Eine Debüt-EP wie eine Gefühlsachterbahn: Billotin fühlt sich „Extroinvertiert“
„Extroinvertiert“ – ein Neologismus, ein Wort, das es so gar nicht gibt und doch fühlt man sich von dem Titel der Debüt-EP von Billotin seltsam verstanden. Das Werk behandelt die Höhen und Tiefen des Lebens, hochfliegende Euphorie trifft auf verzweifelte Überforderung – alle Emotionen sind erlaubt und willkommen.
So finden sich auf den sechs Songs von „Extroinvertiert“ sehr persönliche Einblicke in die Innenwelt von René Billotin. Mit Zeilen wie „Kann das jetzt nicht sagen, was ich fühl, Augen werden nass und ich überspiel zu schlecht / Was ist los, René“ im Song „Manieren“ räumt der Newcomer innerlich auf, stellt sich seinen Unsicherheiten und bietet seinen Zuhörer:innen eine Identifikationsfläche.
Musikalisch vereint „Extroinvertiert“ eingängige Popmelodien mit kantigen Rock-Elementen und substanziellem Songwriting. Im Song „Atlantis“ wird dieser Sound ergänzt durch die klare Kopfstimme von Billotin sowie aufgeregte Synthies und eine generelle Aufbruchsstimmung, welche den spannenden Einstieg in das Werk bildet.

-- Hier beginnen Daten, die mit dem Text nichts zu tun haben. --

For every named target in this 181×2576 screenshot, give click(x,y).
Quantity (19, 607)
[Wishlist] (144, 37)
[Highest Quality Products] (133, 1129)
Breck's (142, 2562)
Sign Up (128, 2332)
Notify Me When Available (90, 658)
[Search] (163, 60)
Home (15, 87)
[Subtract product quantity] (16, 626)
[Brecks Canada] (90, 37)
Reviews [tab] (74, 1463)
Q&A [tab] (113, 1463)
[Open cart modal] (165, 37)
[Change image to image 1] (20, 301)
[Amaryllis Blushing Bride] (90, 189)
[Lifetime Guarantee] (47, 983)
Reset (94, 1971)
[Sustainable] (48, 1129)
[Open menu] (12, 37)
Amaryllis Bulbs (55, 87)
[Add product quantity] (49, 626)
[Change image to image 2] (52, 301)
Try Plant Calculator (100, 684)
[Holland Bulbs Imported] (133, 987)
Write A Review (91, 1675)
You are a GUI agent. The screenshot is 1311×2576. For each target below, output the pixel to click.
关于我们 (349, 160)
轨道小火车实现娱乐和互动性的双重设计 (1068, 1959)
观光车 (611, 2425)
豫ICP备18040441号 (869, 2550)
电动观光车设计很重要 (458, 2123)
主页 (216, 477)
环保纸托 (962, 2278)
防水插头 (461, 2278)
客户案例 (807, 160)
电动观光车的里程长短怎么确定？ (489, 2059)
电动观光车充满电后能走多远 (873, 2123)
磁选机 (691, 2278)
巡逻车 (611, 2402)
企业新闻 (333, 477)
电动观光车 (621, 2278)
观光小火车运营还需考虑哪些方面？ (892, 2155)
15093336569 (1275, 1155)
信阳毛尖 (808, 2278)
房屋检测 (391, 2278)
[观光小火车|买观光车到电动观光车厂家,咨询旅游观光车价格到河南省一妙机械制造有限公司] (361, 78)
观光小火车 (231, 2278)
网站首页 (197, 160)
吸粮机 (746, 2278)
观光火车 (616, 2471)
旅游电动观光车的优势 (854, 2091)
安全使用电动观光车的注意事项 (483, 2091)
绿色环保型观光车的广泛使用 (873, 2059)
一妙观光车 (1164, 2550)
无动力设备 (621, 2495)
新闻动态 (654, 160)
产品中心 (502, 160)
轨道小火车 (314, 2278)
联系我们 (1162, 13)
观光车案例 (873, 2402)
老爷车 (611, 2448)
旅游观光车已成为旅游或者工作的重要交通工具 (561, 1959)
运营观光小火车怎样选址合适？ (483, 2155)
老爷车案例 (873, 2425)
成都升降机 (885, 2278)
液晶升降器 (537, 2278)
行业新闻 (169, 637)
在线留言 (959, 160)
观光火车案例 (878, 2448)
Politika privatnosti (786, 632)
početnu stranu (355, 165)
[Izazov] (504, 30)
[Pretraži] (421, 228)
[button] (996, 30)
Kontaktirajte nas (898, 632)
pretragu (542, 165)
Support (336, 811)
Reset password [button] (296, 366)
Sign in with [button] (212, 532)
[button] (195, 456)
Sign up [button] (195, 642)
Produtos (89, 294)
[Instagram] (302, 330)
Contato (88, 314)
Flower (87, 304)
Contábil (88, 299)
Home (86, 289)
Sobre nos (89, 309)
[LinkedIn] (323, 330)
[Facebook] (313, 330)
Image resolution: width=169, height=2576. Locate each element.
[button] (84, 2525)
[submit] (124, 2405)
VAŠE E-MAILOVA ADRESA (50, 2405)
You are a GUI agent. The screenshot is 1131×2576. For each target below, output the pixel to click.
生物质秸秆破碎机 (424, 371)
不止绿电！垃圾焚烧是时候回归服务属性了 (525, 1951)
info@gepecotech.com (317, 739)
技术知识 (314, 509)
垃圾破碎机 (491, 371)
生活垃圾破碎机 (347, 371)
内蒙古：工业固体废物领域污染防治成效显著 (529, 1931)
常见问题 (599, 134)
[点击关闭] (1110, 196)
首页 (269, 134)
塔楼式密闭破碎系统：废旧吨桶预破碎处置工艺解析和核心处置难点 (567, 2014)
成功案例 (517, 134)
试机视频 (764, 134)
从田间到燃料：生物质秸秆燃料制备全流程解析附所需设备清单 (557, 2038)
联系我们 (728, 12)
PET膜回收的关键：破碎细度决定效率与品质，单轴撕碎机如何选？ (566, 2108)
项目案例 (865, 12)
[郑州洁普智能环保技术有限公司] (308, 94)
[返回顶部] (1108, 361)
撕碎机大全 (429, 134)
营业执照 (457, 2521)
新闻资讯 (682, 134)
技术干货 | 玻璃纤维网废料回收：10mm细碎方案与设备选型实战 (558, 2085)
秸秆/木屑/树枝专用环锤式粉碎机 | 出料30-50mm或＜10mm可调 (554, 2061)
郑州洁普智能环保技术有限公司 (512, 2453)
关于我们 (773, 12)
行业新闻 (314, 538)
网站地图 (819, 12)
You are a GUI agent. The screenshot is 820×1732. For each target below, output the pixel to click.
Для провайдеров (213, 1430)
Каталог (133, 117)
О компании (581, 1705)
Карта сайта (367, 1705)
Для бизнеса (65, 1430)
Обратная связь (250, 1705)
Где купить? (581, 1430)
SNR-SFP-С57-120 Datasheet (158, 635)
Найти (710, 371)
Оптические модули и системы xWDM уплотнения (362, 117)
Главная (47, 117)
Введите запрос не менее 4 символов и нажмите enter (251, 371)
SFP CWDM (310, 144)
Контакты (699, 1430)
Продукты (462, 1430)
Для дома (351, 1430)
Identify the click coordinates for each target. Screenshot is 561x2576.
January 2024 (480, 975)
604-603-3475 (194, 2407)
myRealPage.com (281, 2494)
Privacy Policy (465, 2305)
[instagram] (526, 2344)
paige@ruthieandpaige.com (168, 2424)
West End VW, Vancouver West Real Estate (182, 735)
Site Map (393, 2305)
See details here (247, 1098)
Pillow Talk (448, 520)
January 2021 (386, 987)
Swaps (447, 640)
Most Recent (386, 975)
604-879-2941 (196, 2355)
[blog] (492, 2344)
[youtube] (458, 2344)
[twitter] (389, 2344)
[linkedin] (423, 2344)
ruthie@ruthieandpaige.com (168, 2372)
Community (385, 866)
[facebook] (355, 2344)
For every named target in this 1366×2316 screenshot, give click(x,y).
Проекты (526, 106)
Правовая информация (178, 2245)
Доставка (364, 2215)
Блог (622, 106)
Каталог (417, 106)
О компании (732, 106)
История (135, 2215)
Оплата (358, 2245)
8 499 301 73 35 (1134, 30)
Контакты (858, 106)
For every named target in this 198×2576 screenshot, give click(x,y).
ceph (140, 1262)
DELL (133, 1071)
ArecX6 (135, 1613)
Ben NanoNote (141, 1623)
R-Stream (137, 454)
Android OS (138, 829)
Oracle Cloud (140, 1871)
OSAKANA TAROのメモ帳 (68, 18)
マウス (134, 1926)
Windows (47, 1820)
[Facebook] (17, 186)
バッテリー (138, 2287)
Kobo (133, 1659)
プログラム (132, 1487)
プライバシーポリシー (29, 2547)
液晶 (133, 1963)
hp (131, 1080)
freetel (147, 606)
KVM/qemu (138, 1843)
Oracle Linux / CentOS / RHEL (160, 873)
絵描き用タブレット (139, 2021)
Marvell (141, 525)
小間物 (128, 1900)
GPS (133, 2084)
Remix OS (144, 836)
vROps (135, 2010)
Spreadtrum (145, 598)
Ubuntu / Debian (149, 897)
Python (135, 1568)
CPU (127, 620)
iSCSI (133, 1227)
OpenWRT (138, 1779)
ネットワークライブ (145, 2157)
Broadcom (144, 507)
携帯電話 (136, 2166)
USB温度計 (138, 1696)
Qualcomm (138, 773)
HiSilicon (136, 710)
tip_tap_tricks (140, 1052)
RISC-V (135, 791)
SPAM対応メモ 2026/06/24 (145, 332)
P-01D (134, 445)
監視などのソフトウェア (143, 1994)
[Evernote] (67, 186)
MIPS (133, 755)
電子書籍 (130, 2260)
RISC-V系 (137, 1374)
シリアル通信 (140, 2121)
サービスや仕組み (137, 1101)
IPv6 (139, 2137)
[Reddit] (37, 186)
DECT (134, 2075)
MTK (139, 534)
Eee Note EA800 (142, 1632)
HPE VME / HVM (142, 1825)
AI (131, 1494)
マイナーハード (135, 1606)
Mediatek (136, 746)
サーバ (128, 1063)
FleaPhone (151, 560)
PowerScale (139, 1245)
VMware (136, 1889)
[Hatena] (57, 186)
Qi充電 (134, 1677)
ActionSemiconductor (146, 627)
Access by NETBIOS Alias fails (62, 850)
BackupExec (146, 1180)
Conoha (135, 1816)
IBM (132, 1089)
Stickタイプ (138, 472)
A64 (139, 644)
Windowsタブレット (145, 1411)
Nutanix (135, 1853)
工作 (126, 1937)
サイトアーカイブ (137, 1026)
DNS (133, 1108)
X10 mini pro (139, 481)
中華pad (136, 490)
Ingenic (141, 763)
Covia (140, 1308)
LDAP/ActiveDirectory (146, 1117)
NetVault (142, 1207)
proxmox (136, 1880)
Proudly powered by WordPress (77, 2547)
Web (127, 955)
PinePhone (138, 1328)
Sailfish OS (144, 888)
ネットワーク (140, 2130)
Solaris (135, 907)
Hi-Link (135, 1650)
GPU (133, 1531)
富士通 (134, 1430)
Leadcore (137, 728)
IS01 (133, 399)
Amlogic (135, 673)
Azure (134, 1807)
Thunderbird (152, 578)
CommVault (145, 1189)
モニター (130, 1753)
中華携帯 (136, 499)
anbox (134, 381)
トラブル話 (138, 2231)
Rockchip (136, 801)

In „Nackt“ setzt sich Billotin ganz offen mit seinen Problemen, eine funktionierende Beziehung zu finden, auseinander und spricht damit der von Situationships geplagten Gen Z aus der Seele. Dabei bleibt vor allem das fuzzige Gitarrenriff im Kopf, das im Kontrast zum smoothen Pop-Instrumental steht.
Musik als einzige Option
Als Billotin nach dem Studium nach Hamburg zog und ein Praktikum begann, merkte er bald, dass er sich auf Musik konzentrieren muss, sonst drohte seine mentale Gesundheit, ihm einen Strich durch die Rechnung zu machen. So kommt die Debüt-EP kommt mit einer spürbaren Dringlichkeit, in der die Emotionen und Erzählungen regelrecht aus dem Wahlhamburger rausplatzen: echte Gedanken, die „Extroinvertiert“ nicht nur authentisch, sondern auch nachvollziehbar und nahbar machen.